WHAT YOU ARE ASKED TO DO:
Each line of the records must appear in your answer exactly, with no pictures.

EXTRACTED DATA:

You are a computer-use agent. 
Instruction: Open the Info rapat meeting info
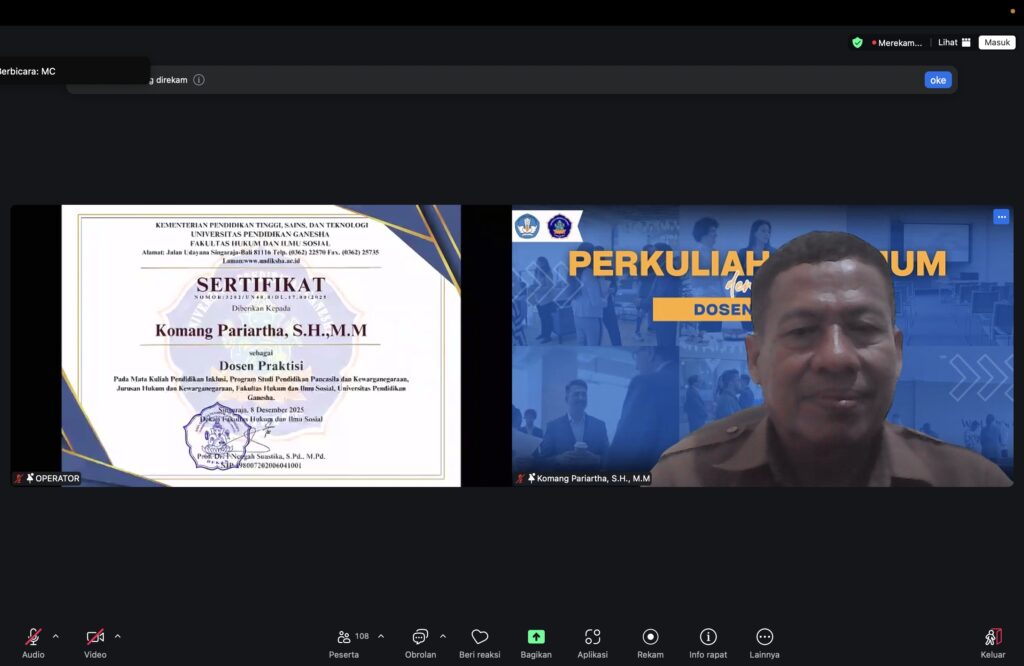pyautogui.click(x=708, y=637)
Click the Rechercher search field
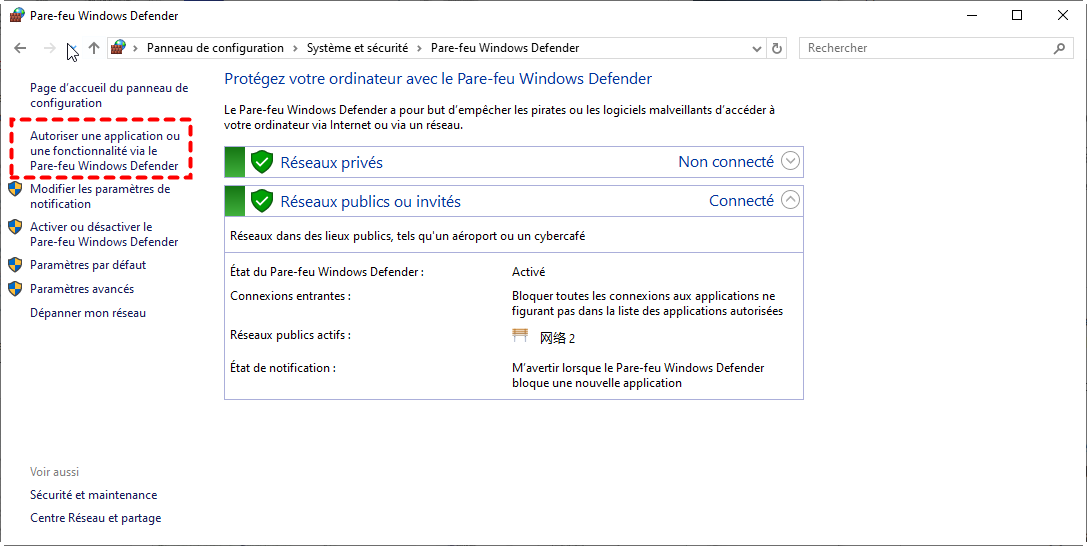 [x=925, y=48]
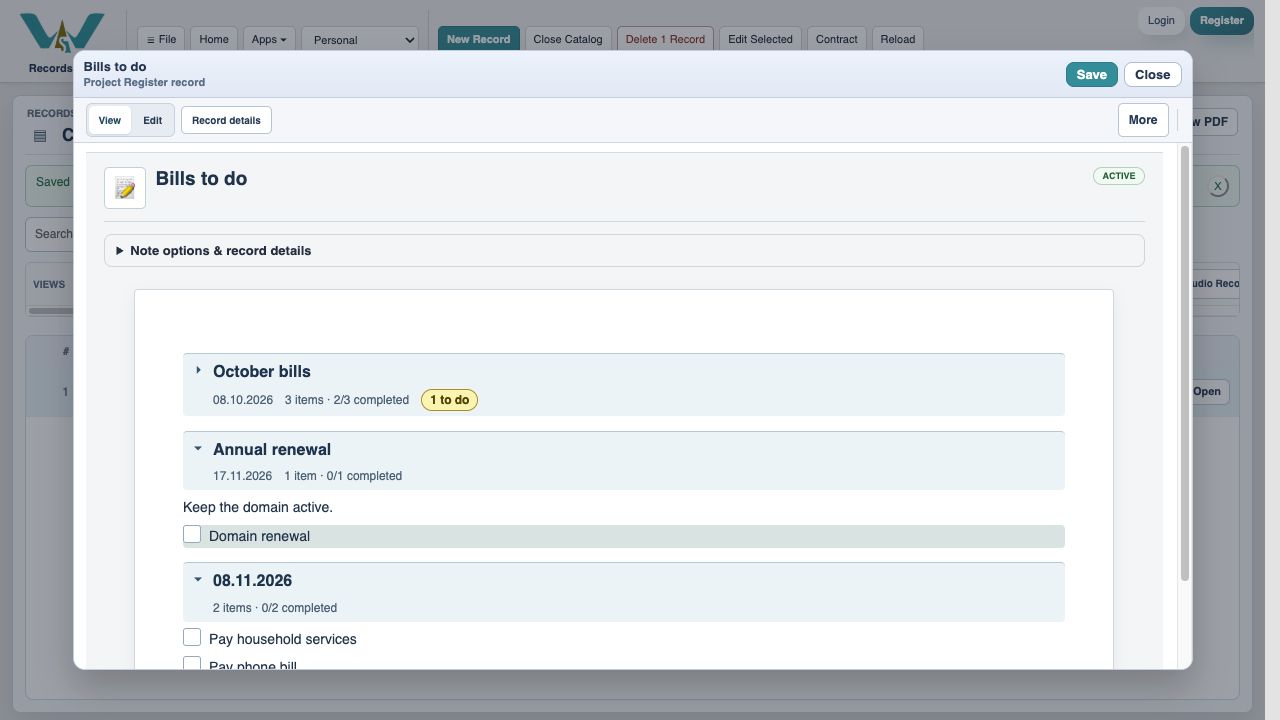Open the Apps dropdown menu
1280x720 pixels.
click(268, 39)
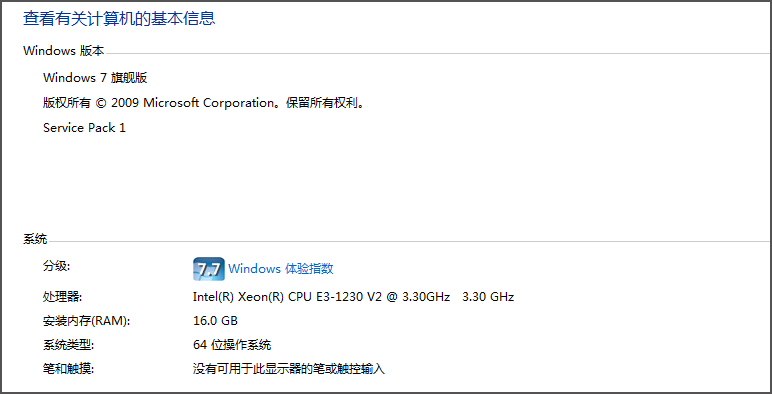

EXERCISE SOLUTION:
You are a computer-use agent. 
Instruction: Open the Info rapat meeting info
pyautogui.click(x=708, y=637)
Click the Rechercher search field
 [x=925, y=48]
Open the Apps dropdown menu
1280x720 pixels.
click(268, 39)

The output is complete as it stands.